GOP: Colleagues were warned informant’s Biden claims could not be corroborated

Source: The Hill | February 22, 2024 | Lauren Sforza

Republican: Colleagues were warned informant’s Biden claims could not be corroborated

Rep. Ken Buck (R-Colo.) revealed Wednesday that his Republican colleagues were previously warned that the former FBI informant’s claims at the center of the Hunter Biden probe could not be corroborated.

“We were warned at the time that we received the document outlining this witness’s testimony. … We were warned that the credibility of this statement was not known,” Buck said on CNN’s “The Source.”

“And yet, people, my colleagues went out and talk to the public about how this was credible and how it was damning and how it proved President Biden’s — at the time Vice President Biden’s — complicity in receiving bribes,” he added.

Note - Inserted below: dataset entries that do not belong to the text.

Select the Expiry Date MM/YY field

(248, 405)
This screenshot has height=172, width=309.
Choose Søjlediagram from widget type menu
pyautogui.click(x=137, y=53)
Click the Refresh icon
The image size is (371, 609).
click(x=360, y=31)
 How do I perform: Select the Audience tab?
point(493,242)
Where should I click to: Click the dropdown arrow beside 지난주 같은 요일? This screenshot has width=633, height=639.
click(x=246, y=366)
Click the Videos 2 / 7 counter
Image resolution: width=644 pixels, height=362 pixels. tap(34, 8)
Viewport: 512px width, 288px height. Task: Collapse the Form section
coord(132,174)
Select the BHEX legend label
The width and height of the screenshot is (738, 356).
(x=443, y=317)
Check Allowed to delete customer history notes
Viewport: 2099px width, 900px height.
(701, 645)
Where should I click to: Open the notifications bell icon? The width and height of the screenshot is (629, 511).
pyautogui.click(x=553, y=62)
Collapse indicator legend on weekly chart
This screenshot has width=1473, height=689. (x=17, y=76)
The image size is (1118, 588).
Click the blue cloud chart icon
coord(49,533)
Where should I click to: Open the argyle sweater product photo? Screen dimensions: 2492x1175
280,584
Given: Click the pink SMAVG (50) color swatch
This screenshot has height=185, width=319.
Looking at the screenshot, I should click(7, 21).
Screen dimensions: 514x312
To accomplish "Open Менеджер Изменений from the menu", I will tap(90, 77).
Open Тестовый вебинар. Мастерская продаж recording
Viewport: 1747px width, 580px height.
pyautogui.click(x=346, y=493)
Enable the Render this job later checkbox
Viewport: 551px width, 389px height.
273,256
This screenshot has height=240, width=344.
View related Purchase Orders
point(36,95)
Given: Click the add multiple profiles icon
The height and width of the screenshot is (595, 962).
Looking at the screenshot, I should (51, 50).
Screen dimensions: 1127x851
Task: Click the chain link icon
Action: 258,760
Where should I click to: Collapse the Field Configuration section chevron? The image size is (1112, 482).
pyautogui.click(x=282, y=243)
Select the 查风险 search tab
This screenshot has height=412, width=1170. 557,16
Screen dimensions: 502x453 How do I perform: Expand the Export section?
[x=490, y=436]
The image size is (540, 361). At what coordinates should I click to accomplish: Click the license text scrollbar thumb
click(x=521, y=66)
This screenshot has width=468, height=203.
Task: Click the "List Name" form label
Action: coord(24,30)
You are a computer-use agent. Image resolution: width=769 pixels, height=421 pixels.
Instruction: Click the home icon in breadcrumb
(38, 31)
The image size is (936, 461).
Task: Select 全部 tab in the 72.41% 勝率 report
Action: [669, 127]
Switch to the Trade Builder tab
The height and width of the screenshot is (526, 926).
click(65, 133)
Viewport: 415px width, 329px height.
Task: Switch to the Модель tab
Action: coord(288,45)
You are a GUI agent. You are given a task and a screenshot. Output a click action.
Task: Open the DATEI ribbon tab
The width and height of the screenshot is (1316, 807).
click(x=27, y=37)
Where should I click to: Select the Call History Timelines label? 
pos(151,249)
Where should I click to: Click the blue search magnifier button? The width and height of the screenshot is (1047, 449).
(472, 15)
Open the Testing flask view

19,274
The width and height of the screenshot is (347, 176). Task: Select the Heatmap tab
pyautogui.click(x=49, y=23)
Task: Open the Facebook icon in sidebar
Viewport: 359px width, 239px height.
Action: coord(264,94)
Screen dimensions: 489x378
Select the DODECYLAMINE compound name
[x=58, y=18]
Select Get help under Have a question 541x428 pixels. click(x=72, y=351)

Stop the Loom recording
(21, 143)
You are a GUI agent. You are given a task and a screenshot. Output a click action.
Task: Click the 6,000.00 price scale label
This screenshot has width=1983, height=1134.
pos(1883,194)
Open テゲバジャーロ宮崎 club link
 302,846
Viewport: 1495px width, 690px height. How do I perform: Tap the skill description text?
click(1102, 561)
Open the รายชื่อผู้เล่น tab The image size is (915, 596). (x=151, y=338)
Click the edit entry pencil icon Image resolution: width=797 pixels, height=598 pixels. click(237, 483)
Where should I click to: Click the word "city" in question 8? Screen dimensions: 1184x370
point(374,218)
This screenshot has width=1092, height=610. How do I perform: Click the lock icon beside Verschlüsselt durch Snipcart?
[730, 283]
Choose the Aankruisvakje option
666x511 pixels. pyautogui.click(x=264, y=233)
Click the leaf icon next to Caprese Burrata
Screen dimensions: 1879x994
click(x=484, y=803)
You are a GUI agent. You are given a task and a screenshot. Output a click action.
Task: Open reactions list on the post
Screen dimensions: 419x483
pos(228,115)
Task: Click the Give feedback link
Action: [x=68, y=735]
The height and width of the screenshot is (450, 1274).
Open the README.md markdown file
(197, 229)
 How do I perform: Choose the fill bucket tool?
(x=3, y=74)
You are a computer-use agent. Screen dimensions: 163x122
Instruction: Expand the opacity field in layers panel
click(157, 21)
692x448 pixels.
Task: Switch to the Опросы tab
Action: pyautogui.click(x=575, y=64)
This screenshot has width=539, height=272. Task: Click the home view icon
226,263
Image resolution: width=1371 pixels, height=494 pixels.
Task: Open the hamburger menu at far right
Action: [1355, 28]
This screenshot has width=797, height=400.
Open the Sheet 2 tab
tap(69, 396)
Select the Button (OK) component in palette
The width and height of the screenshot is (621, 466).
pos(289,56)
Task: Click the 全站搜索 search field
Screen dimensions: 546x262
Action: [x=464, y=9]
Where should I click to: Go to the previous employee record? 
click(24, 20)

Alexander Smirnov was arrested and charged last week for making false statements to the FBI in connection to his testimony about the president’s son. He previously told the agency that President Biden and Hunter Biden received $5 million bribes from the head of Ukrainian energy firm Burisma.

House Republicans have previously relied on Smirnov’s claims as a central part of their investigations into the Bidens. Buck said it is evident now that the information Smirnov relayed was false.

“It appears to absolutely be false, and to really undercut the nature of the charges. We’ve always been looking for a link between what Hunter Biden received in terms of money and Joe Biden’s activities or Joe Biden receiving money,” Buck explained. “This clearly is not a credible link at this point.”

CNN anchor Kaitlan Collins then asked the Colorado Republican if House Oversight and Accountability Committee Chair James Comer (R-Ky.) and House Judiciary Committee Chair Jim Jordan (R-Ohio) used the information “to fuel these investigations, regardless” of them knowing the information was not corroborated.

“That’s what it appears,” Buck responded. “I certainly didn’t have any evidence outside the statement itself that it was credible. And as a prosecutor for 25 years, Kaitlan, I never went to the public until I could prove the reliability of a statement.”

When asked if it was time to shut down the impeachment inquiry, Buck said he did not know.

“When all the evidence is given — and I don’t want to judge the evidence one way or the other until I have a chance to sit down with the investigators and go through the evidence. But this certainly undermines a lot if the — if the impeachment inquiry was based on this witness, it undermines the credibility of this impeachment,” he said.

“I will say that it’s suspicious that anybody would pay Hunter Biden as much money as they paid him without any expertise in the oil and gas industry without any expertise in international banking,” he continued. “So those things are suspicious, but again, there’s no link directly to Vice President Biden’s activities.”

Jordan and Comer have each brushed aside the indictment of Smirnov, with Jordan saying it “doesn’t change the fundamental facts” of the Republican case against the president.